Redacción Informante
VERACRUZ, VER. – Lo que comenzó como un reporte localizado de presencia de hidrocarburos se ha transformado en una de las mayores crisis ambientales de los últimos años en el litoral mexicano. Organizaciones civiles y la Red Corredor Arrecifal del Golfo de México han denunciado que el derrame de petróleo ya impacta 630 kilómetros de costa, extendiéndose de forma ininterrumpida a través de Veracruz y Tabasco.
La magnitud del desastre ha obligado a la intervención directa de Pemex y la Procuraduría Federal de Protección al Ambiente (Profepa), quienes se han trasladado a la zona para realizar una evaluación técnica de los daños, mientras comunidades locales y ambientalistas exigen transparencia total sobre el origen de la fuga.
Ecosistemas al borde del colapso
La afectación no se limita a la presencia visual de «chapopote» en la arena. Según los últimos reportes, la contaminación ha alcanzado 51 sitios críticos, impactando la totalidad del Corredor Arrecifal del Suroeste del Golfo de México. Entre los daños ambientales más graves se encuentran:
- Fauna marina: Se ha documentado la muerte de tortugas marinas (incluyendo especies en peligro como la laúd y la lora), delfines y pelícanos.
- Vegetación costera: Los manglares, vitales para la protección de la costa y la reproducción de especies, presentan signos de deterioro por la adherencia del crudo.
- Zonas de anidación: El arribo de hidrocarburos coincide con la temporada de desove de tortugas, lo que pone en riesgo a las futuras generaciones de estas especies.
Impacto económico y social
Para las comunidades costeras, el desastre es también financiero. Se estima que alrededor de 16,000 familias dedicadas a la pesca enfrentan una parálisis total en sus actividades debido a la contaminación del agua y la veda recomendada por las autoridades para evitar riesgos a la salud. En zonas como Nautla y Tecolutla, pescadores y prestadores de servicios turísticos han manifestado su indignación ante lo que consideran una respuesta tardía para contener la mancha.

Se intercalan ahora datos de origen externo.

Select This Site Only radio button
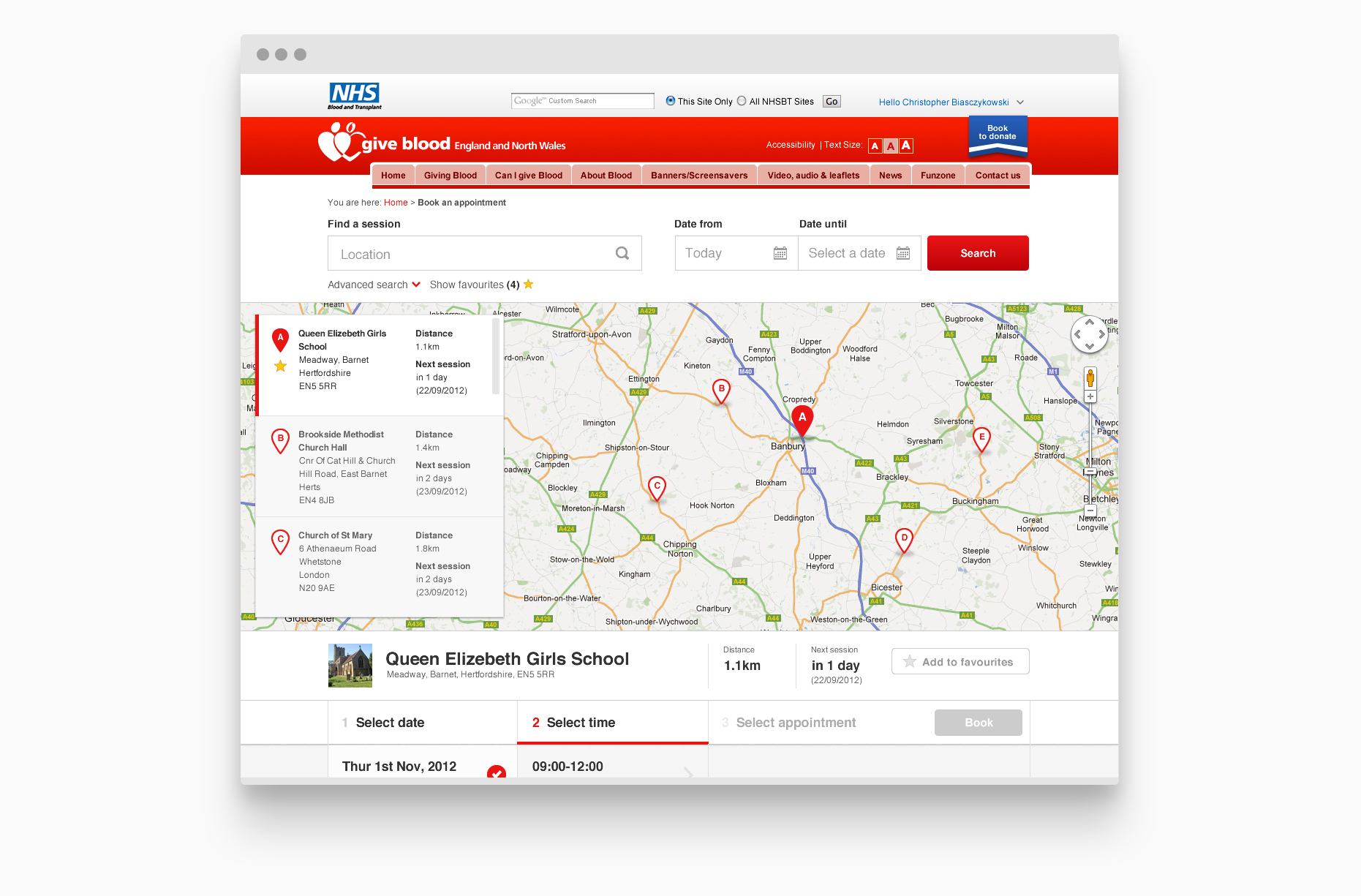[x=671, y=101]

La respuesta oficial bajo la lupa
Aunque Pemex ha señalado que se iniciaron labores de contención mar adentro, los residuos siguen llegando a las playas, donde se han recolectado ya más de 8 toneladas de chapopote solo en la zona norte de Veracruz. Por su parte, la Profepa y la Semarnat mantienen investigaciones abiertas para determinar si la fuente del derrame es una falla en infraestructura submarina o una descarga irregular por parte de barcos petroleros en la zona.
La exigencia de las organizaciones ambientales es clara: no basta con la limpieza superficial de las playas turísticas. Se requiere un plan de remediación integral que atienda los sistemas arrecifales profundos y una indemnización real para los miles de trabajadores del mar que han perdido su sustento.